What you will do:
In the records below, begin at the line that has "This screenshot has width=290, height=644." and stop after the line that has "Task: Select the 按热度排序 tab"; quote those lines verbatim and nothing more.

Information:
----

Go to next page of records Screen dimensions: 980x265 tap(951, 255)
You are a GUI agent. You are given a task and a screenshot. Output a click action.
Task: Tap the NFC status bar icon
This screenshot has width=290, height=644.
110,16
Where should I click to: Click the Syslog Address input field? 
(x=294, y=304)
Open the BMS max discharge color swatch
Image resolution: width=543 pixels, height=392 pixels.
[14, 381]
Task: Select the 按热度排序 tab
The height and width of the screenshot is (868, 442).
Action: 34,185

----

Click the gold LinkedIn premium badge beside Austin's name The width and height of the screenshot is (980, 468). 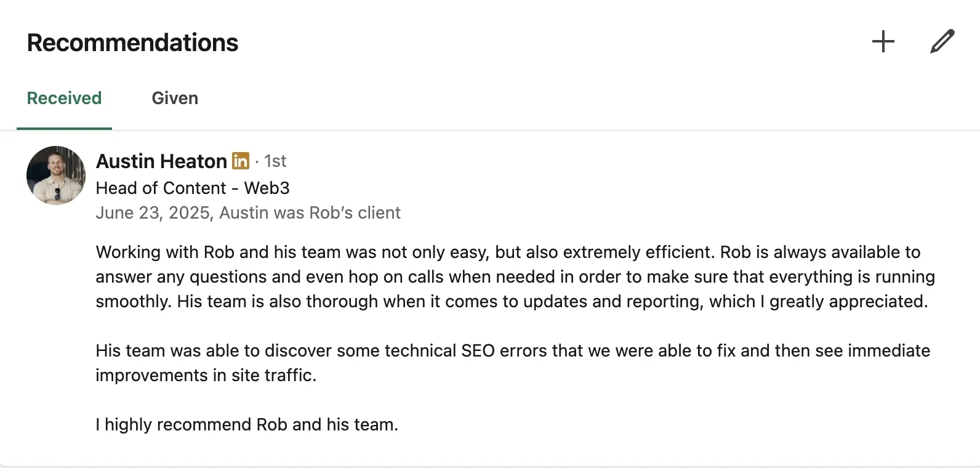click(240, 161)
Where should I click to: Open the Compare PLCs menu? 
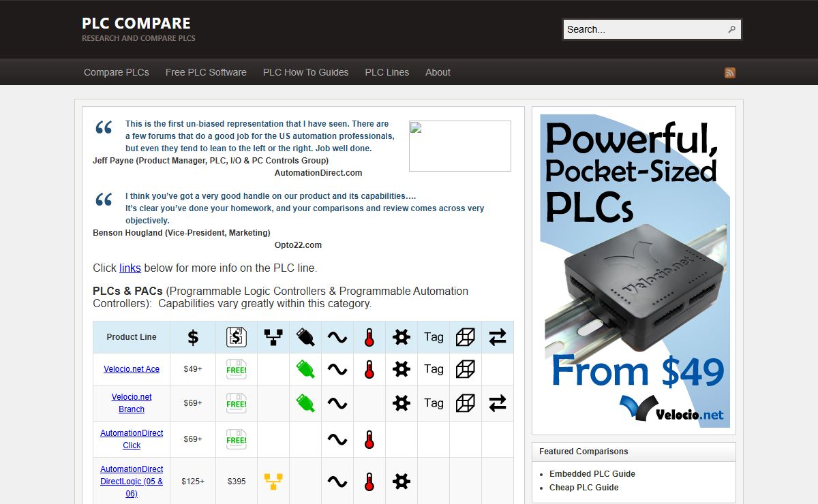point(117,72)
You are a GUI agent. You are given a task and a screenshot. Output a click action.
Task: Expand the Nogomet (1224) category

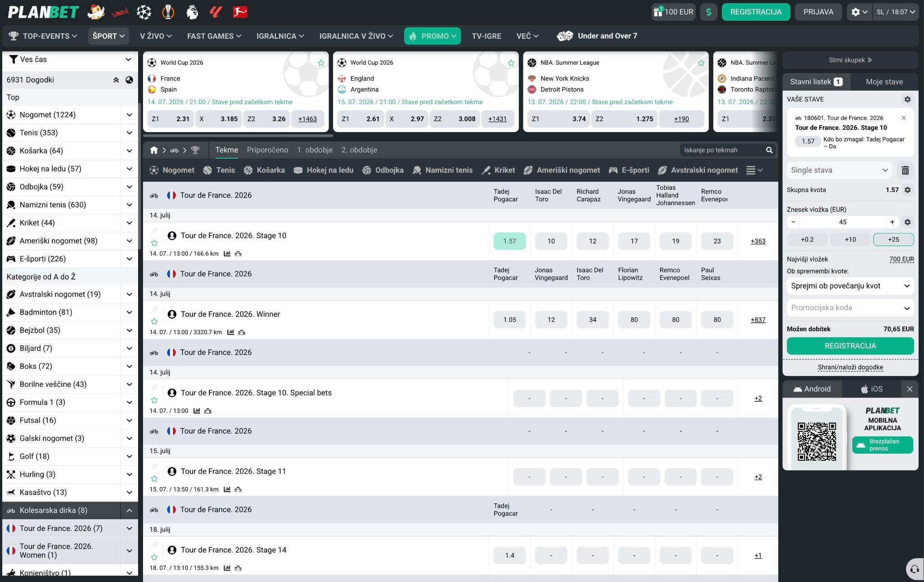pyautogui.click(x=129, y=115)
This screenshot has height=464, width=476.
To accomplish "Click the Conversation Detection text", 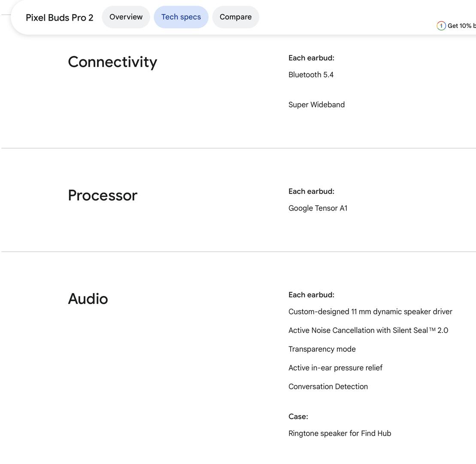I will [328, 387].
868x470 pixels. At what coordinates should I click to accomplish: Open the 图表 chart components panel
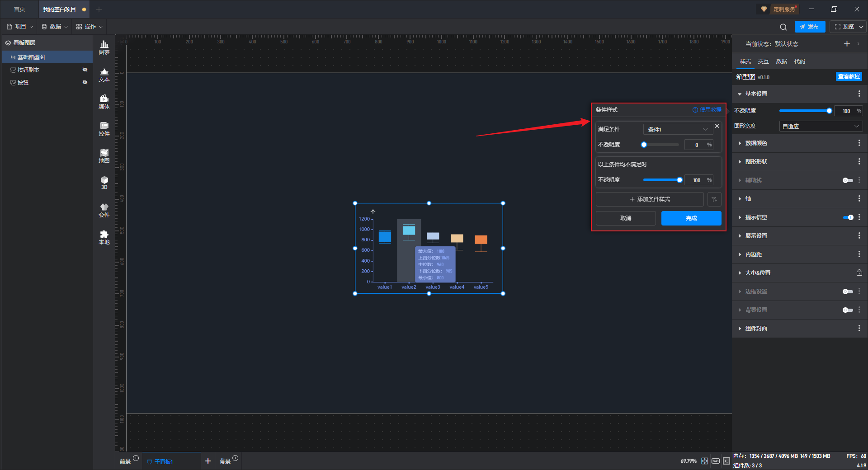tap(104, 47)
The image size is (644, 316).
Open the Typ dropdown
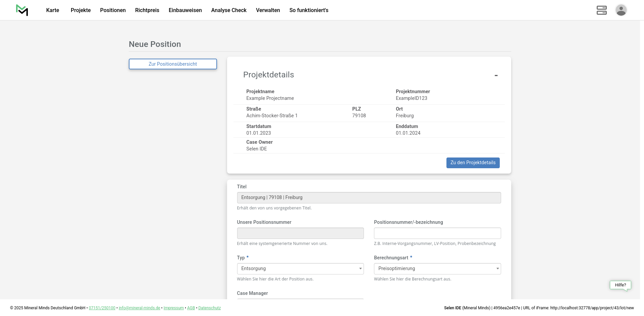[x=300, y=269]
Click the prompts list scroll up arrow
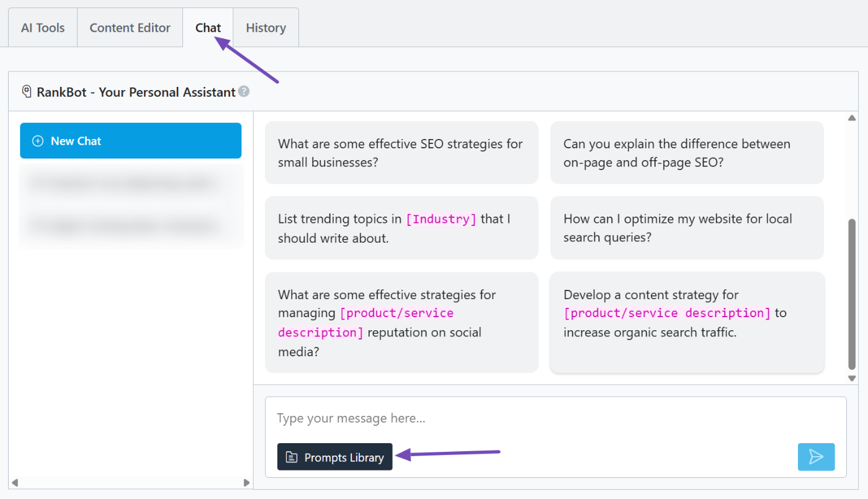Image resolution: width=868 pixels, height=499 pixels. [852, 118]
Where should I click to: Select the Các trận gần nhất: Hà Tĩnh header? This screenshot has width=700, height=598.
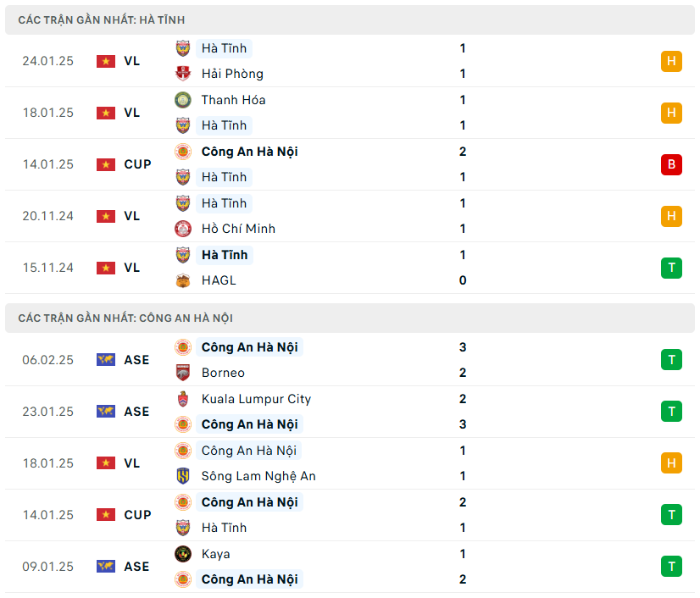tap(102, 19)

----

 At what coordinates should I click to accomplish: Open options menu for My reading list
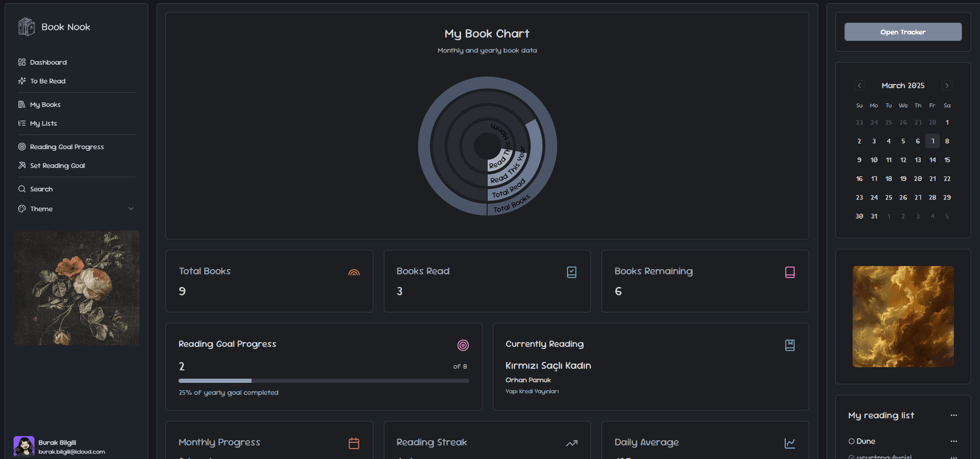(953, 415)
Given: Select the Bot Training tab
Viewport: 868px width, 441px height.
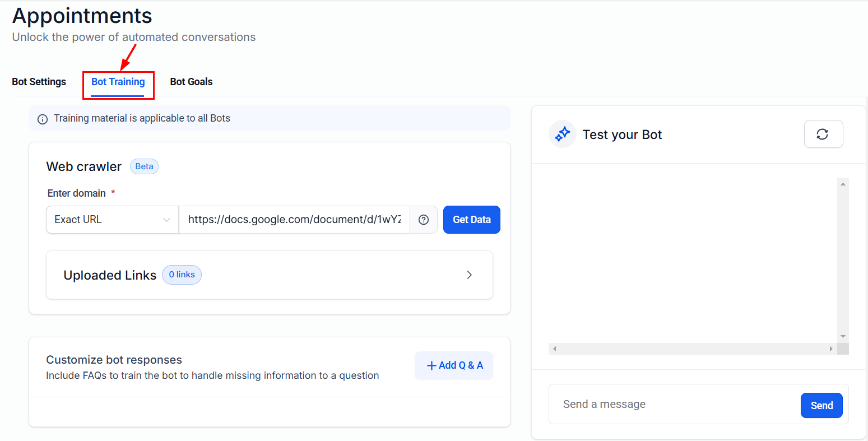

----

Solution to this exercise:
This screenshot has width=290, height=644.
110,16
Where should I click to: Click the Syslog Address input field? 
(x=294, y=304)
Open the BMS max discharge color swatch
Image resolution: width=543 pixels, height=392 pixels.
[14, 381]
Task: Select the 按热度排序 tab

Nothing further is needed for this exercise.